Il 29 giugno (San Pietro) giorno di riposo del campo fisso, alla chetichella, riusciamo finalmente ad andare in ricognizione e scavalcare la forcella. Scendiamo al rifugio Pordenone dove, seduti davanti ad un piatto di pastasciutta, il Maggiore Toldo chiede al Ten. veterinario (gamel): “è sicuro che i muli riescano a passare?”; il Tenente non risponde ma il Maggiore continua così:
“se i muli passano anche gli artiglieri da montagna passeranno”.
Con questo missiva e cruccio si ritorna a Sauris di Sopra. Terminato il campo fisso ci mettiamo in marcia e dopo una settimana di cammino arriviamo con tutta la batteria al rifugio GIAF. In un paio di giorni, assieme agli alpini del Batt. Tolmezzo, riusciamo a sistemare i punti più difficili per poter far passare i muli caricati. Il giorno dello scavalcamento sveglia alle 03,00: sbaraccamento del campo, caffè corretto, doppia razione di avena ai muli (più la musetta piena), due cioccolate a testa e, in silenzio, si parte.
Alle 14,00 arriviamo sopra la forcella; ad attenderci il Gen. Zavattaro che era salito dal rifugio Pordenone.

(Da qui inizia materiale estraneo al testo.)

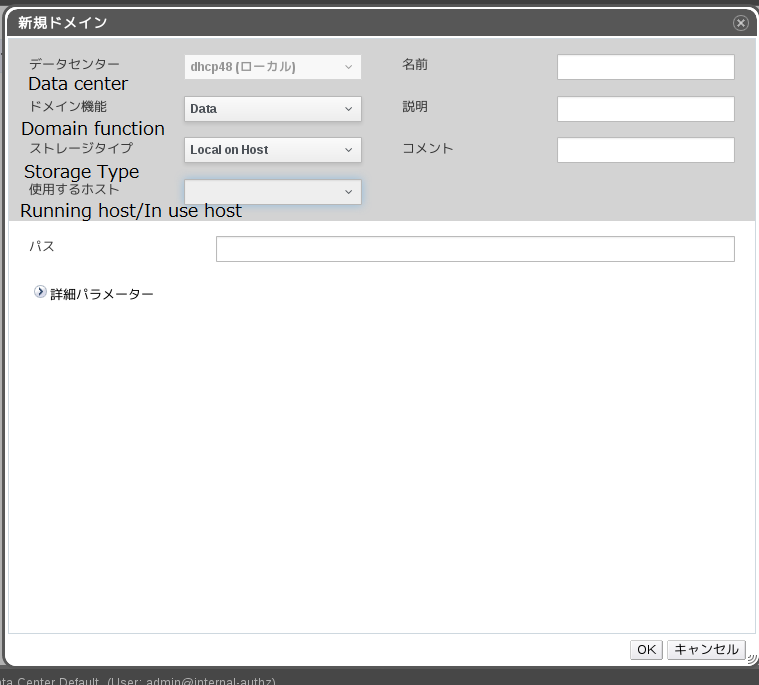Click the データセンター label text
The width and height of the screenshot is (759, 685).
74,64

Un sorso di cognac a testa e giù anche noi fino al rifugio stesso. opo aver scaricato i muli, dato loro da mangiare e allineati nel filare, incominciamo a montare le tende per la notte ma ci accorgiamo che ci sono parecchie vipere. Sbaracchiamo il tutto e con una ulteriore scarpinata arriviamo a Claut che è buio (anche se è luglio), ma in compenso si può dormire al coperto. L’indomani, mentre godiamo del meritato riposo, incominciano ad arrivare complimenti e damigiane di vino un po’ da tutti, anche dal gestore del rifugio GIAF. Il campo mobile continua: da Claut si arriva a Barcis, si attraversa il ponte di legno, si sale il Pian delle More e si arriva in Piancavallo.

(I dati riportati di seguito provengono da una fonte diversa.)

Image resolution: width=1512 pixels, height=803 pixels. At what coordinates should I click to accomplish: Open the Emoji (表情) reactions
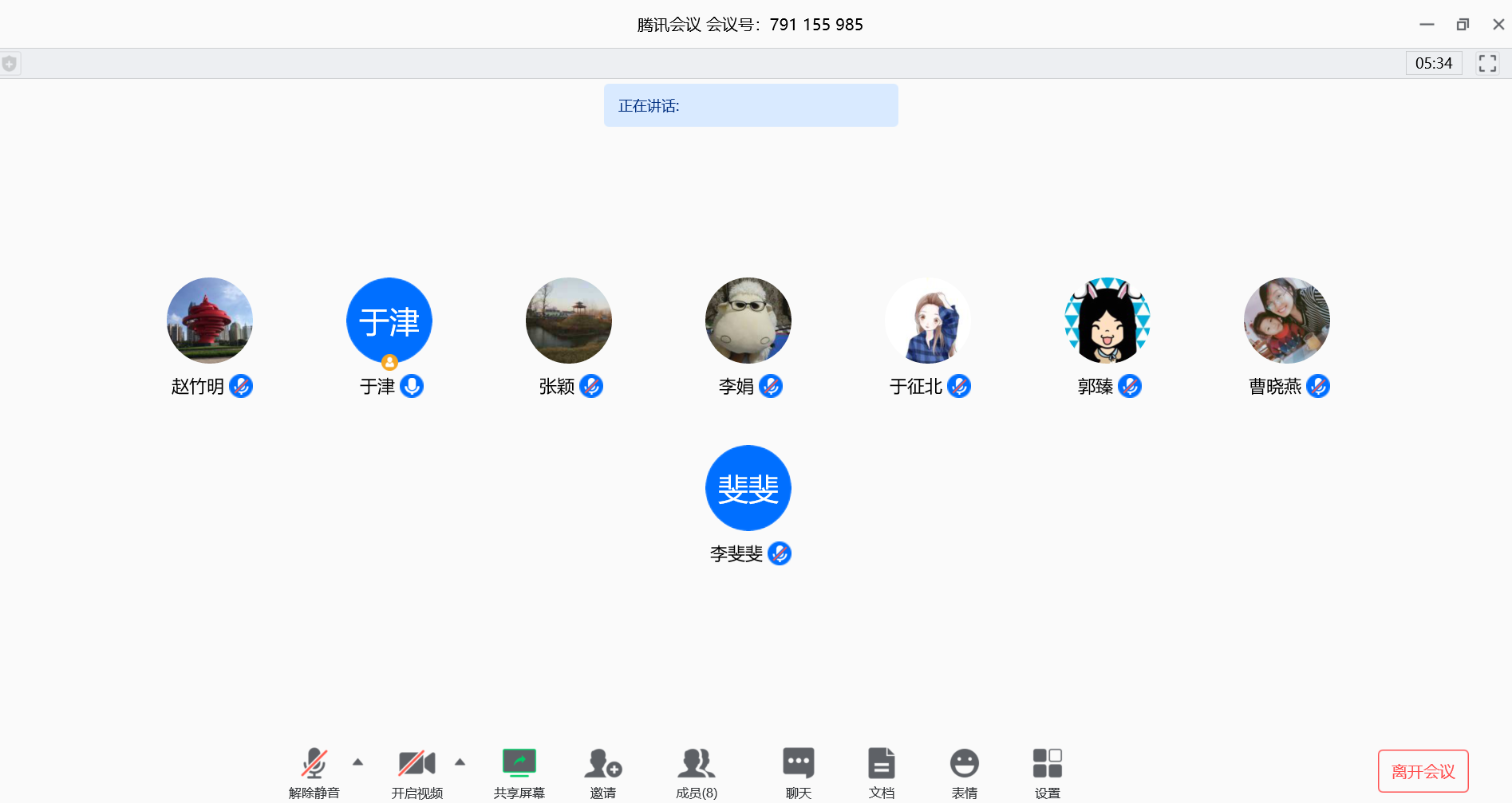click(964, 764)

Li, il pomeriggio, sono sotto la tenda e vengo chiamato a rapporto dal Gen. Zavattaro. Raggiunto il posto di comando lo saluto; mi guarda e mi da le foto scattate giorni prima dal cappellano militare (sono quelle sul giornale). Mi racconta poi la storia di quella forcella URTICELLO, finalmente violata, non solo dagli alpini, ma anche da una batteria da artiglieria da montagna.

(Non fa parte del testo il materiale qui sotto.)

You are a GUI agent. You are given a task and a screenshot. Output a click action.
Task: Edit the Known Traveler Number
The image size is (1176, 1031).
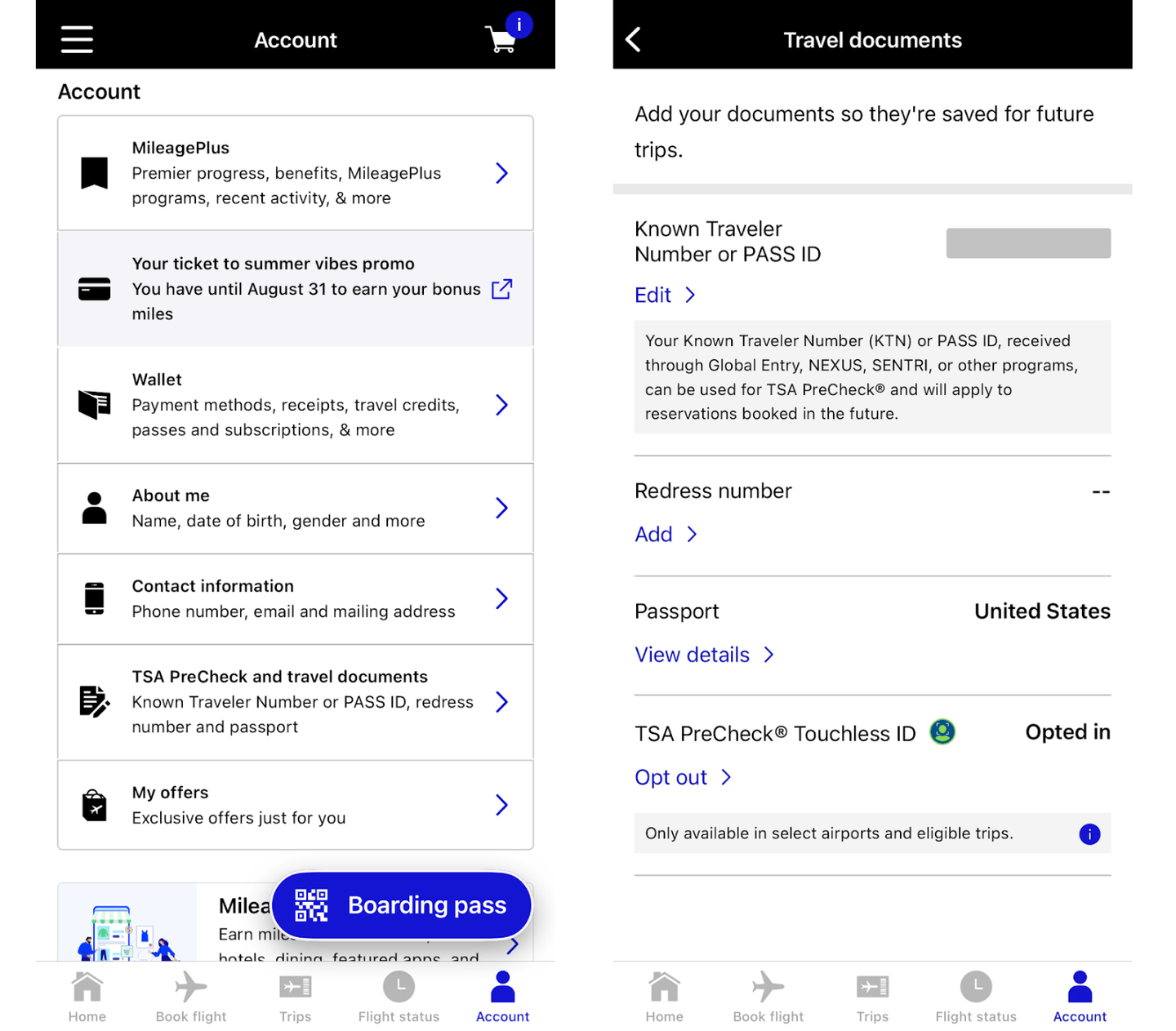pyautogui.click(x=664, y=295)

Quando il Generale mi congeda lo ringrazio, lo saluto e me ne vado fissando le fotografie. Dopo pochi passi mi fermo; ritorno indietro, mi riavvicino al Generale (che era circondato da ufficiali di ogni grado) e facendogli osservare bene le foto commentai:
“se invece del berretto da stupido avessimo avuto il cappello alpino !!”.
Il superiore mi risponde bonariamente:
“non rimbeccare”.
Prese poi una bottiglia di grappa con la genziana e mi riempì un capiente bicchiere.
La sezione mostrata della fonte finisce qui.